Tulane Outbreak – October 1, 2021

Featured Headlines

Covid is killing rural Americans at twice the rate of people in urban areas – NBC News

Rural Americans are dying of Covid at more than twice the rate of their urban counterparts — a divide that health experts say is likely to widen as access to medical care shrinks for a population that tends to be older, sicker, heavier, poorer and less vaccinated.

U.S. Coronavirus Death Toll Nears 700,000 Despite Wide Availability of Vaccines – NYT

The latest Covid-19 deaths were concentrated in the South, and included younger people than before. Every age group under 55 saw its highest death toll of the pandemic this August.

Australia to reopen border after 18-month Covid travel ban – NBC News

The island nation will allow some international travel starting next month, Prime Minister Scott Morrison announced Friday, as it moves away from the strict “zero-Covid” strategy.

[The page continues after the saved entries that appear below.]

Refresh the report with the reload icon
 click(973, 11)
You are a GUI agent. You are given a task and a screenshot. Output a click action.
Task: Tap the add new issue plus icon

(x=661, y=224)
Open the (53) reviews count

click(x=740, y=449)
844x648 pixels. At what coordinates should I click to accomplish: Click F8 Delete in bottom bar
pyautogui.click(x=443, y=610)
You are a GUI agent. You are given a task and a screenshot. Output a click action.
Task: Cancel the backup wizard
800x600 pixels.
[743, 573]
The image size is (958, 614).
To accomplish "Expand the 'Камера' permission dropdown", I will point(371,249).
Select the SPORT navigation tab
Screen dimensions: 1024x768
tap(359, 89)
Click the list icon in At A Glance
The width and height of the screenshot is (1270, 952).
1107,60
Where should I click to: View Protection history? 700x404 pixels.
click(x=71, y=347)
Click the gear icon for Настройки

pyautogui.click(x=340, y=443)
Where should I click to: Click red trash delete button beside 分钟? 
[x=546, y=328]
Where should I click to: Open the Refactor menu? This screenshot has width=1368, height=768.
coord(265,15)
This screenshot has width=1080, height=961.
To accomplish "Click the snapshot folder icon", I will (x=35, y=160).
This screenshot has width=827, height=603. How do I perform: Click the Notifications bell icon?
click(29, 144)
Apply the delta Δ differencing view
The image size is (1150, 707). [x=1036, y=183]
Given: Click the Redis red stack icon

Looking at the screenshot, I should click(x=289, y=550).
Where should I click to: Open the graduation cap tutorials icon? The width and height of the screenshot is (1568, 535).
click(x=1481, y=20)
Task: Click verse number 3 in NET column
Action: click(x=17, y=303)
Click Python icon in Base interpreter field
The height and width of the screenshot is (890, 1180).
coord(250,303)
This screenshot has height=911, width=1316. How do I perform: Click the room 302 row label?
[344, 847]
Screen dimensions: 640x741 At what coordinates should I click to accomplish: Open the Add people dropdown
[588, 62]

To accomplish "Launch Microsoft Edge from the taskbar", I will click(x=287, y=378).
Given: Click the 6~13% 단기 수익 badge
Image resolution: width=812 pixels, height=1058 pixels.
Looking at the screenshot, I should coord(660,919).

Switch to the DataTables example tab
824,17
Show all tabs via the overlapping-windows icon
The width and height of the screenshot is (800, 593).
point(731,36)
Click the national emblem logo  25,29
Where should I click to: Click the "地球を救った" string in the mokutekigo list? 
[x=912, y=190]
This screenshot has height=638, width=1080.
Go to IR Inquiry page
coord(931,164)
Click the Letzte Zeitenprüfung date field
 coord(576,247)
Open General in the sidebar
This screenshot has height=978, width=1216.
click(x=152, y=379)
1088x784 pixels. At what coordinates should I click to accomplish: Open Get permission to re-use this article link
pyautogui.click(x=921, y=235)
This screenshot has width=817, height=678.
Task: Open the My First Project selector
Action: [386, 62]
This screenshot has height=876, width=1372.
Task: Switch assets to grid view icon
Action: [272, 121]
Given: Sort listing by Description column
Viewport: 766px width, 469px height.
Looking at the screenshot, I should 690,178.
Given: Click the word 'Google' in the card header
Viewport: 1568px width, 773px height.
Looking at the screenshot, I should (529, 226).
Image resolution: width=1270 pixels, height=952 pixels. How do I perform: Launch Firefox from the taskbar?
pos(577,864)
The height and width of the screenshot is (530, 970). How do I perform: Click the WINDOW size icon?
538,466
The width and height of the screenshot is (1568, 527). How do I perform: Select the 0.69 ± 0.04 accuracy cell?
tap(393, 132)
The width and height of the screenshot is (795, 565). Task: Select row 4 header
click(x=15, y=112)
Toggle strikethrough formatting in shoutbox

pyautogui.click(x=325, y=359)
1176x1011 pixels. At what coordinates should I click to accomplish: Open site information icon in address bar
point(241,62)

OP ED: On the front lines, here’s what the seven stages of severe COVID-19 look like – Los Angeles Times

I’m a respiratory therapist. With the fourth wave of the pandemic in full swing, fueled by the highly contagious Delta variant, the trajectory of the patients I see, from admission to critical care, is all too familiar. When they’re vaccinated, their COVID-19 infections most likely end after Stage 1. If only that were the case for everyone. Get vaccinated. If you choose not to, here’s what to expect if you are hospitalized for a serious case of COVID-19.

U.S. Judge upholds COVID-19 vaccine requirement for those with ‘natural immunity’ – Reuters

A U.S. judge upheld the University of California’s COVID-19 vaccine requirement against a challenge by a professor who alleged he had immunity due to a prior coronavirus infection, in what appears to be the first ruling on the issue.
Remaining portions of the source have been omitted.